__Excerpt provided__:
========================================================================

AFTER six years working as a design engineer for a fabrication company, Jeff Allan had a mortgage, a comfortable lifestyle and a salary of £34,000 a year. Last year he decided to give it all up and train to become a teacher.

When he starts work in the classroom in September he will earn around £17,000, rising to almost £27,000 after eight years' service. And despite a drop in salary which would make many people think twice, the 28-year-old would-be maths teacher has no regrets.

"I was really dissatisfied with the career and I was finding that, although I was making a lot of money, I didn't have that much spare time," he says. "I wanted to have a job that I enjoyed and the part of engineering I enjoyed most was putting my ideas across. I more or less drifted into engineering when I left university and teaching was something I fancied doing all the time."

Jeff, from Dipton near Stanley, qualified for a tax-free £6,000 bursary to take the one-year Post Graduate Certificate in Education (PGCE) course at Sunderland University.

"That meant I could just about afford it. I think I would have done it anyway but it would have been a lot more difficult," he says. "My lifestyle has changed a little bit - before I just bought things I liked and I had some savings. But teaching is quite a well-paid career, I will be able to have a good life, although maybe not start saving."

The bursary is part of the Government's strategy to attract more people into teaching, in the face of fears of a looming shortage in some subjects, particularly maths, science, technology and modern languages.

And it has been accompanied by adverts to promote teaching, with the slogan 'Those who can, teach,' reversing a phrase which has dogged the profession. While teaching is held in high esteem in the rest of Europe and in North America, in the UK it has been sullied with a reputation as a refuge for those who cannot do anything else.

Christine Farnsworth, principal lecturer in Sunderland University's education department and leader of the secondary programme, says there has always been a range of people applying to become teachers, including those looking for a career change.

"We see very committed people," she says. "They may have already had a job but they say they want something more satisfying and rewarding. The training salary is generating more interest from well-qualified graduates who are possibly in well-qualified jobs who are thinking about a career change."

But there is still no doubt that leaving a secure job to go into teaching is seen as a strange career move.

"My sanity has been questioned constantly over the last 18 months," says Chris Norton, who started teacher training following a break to have her second child in 1995. She had been a staff trainer for BT, earning around £20,000 a year, but is now in the final year of a two-year BA course at Sunderland, learning how to teach business studies.

"People want to know why you would leave somewhere where you have established yourself and go into what seems like a minefield," she adds.

"But when I left to have my second child, I decided there and then that at the earliest opportunity I would go into teaching. From my point of view, it is a greater challenge."

Chris, from Washington, was only able to enter teacher training thanks to funds built up while she was working, but for her the salary was not a disincentive.

"The potential to earn is still there but the starting salary should be more in line with the average that graduates are commanding in other areas," she says. "But I can't honestly see how a bundle of financial incentives really do make someone want to become a teacher."

Ruth Smith took a more direct route into teaching, leaving school at 18, working at a supermarket check-out for a year before taking a three-year degree course in English education, which includes qualified teacher status, at Sunderland. Now 21, Ruth, from Morpeth, finishes the course this summer.

========================================================================

__Parts of the exercise__:
(A) Based on the article about people switching careers to teach, why does the Government offer the £6,000 bursary?
(B) Pick up the article on career changers training as teachers after its final sentence and carry it forward.

========================================================================

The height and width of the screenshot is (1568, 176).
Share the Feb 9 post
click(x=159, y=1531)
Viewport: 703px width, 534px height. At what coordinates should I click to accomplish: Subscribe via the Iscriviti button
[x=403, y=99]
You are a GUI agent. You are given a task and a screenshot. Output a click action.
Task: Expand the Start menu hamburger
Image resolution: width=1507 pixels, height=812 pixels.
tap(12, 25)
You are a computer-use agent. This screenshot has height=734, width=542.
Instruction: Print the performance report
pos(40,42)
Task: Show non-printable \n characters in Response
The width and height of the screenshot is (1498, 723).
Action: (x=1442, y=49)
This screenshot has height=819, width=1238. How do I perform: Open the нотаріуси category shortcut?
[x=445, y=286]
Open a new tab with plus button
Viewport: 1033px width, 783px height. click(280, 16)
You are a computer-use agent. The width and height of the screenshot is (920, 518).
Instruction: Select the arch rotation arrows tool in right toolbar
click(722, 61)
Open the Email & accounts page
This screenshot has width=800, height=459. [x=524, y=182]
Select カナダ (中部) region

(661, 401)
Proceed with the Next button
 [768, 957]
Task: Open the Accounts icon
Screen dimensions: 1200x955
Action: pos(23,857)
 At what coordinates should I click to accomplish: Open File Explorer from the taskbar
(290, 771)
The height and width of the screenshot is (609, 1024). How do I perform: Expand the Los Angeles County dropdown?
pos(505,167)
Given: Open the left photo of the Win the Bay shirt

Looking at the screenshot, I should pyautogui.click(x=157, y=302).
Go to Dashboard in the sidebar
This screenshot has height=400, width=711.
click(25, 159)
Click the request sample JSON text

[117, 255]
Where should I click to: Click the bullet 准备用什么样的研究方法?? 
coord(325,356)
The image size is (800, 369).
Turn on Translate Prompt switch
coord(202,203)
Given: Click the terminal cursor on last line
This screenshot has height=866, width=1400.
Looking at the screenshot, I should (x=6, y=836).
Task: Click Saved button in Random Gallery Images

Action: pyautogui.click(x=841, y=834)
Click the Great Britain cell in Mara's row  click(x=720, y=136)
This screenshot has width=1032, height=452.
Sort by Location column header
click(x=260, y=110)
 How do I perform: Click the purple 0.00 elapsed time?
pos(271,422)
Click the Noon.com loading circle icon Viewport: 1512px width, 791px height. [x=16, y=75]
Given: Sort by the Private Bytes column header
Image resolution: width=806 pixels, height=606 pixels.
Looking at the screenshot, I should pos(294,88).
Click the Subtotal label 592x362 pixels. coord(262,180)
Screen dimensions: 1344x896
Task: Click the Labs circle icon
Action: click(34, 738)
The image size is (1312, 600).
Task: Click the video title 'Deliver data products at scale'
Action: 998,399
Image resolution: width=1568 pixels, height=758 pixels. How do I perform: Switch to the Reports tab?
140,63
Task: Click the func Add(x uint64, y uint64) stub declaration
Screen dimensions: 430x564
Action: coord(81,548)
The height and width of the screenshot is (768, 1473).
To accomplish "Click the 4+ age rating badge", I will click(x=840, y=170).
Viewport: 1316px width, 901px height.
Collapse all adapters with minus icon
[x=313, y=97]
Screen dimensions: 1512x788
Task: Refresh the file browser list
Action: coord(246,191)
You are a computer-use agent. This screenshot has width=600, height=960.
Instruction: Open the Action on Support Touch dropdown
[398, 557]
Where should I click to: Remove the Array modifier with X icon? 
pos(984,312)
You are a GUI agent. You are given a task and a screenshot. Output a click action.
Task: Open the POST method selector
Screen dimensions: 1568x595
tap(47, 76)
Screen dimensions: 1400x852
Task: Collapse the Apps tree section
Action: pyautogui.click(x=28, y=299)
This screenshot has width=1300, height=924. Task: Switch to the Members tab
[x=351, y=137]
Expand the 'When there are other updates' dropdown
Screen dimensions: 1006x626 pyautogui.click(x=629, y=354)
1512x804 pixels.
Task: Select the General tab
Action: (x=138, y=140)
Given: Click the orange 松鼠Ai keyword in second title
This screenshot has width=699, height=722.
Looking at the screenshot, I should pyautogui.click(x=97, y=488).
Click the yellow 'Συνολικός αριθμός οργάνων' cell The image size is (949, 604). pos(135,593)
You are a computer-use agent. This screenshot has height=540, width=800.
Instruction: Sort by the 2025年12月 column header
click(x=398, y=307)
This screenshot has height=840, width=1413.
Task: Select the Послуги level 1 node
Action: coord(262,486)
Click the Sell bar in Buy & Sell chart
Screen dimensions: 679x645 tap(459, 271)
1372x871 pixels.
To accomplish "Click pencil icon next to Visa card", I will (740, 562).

========================================================================

__Set of answers__:
(A) The bursary is part of the Government's strategy to attract more people into teaching. There are fears of a looming shortage of teachers in some subjects, particularly maths, science, technology and modern languages.

(B)
"I knew I wanted to teach when I left school," she says. "I had a really good A-level English teacher and she made me love the subject so much.

"My dad worked down the pit for a lot of years and was in the merchant navy and he put himself through university and became a teacher. I have seen him teach and I see how much he loves it. From when I was really little I said I wanted to be a teacher to be like my dad."

Along with low pay, talk of teacher shortages usually throws up two other factors said to be deterring people from entering the profession. One is the stress of teaching, caused partly by an ever-increasing workload and constant demands to meet targets, and the other is the deteriorating behaviour of the pupils, highlighted by Chief Inspector of Schools Mike Tomlinson in his first annual report yesterday.

These, however, do not seem to be particular concerns for trainee teachers.

"I have had pressure in every job I have done," says Chris. "I have managed people in call centres who are under unbelievable pressure, and I don't think teaching is that bad."

Jeff agrees. "As a professional you are going to get pressure - there are a lot more stressful professions than teaching. A lot of people think teenagers behave exactly the same when they're waiting outside the chip shop as when they go to school. The vast majority of teenagers behave themselves. All you need to do is talk to them and show them some respect and that is what you get back."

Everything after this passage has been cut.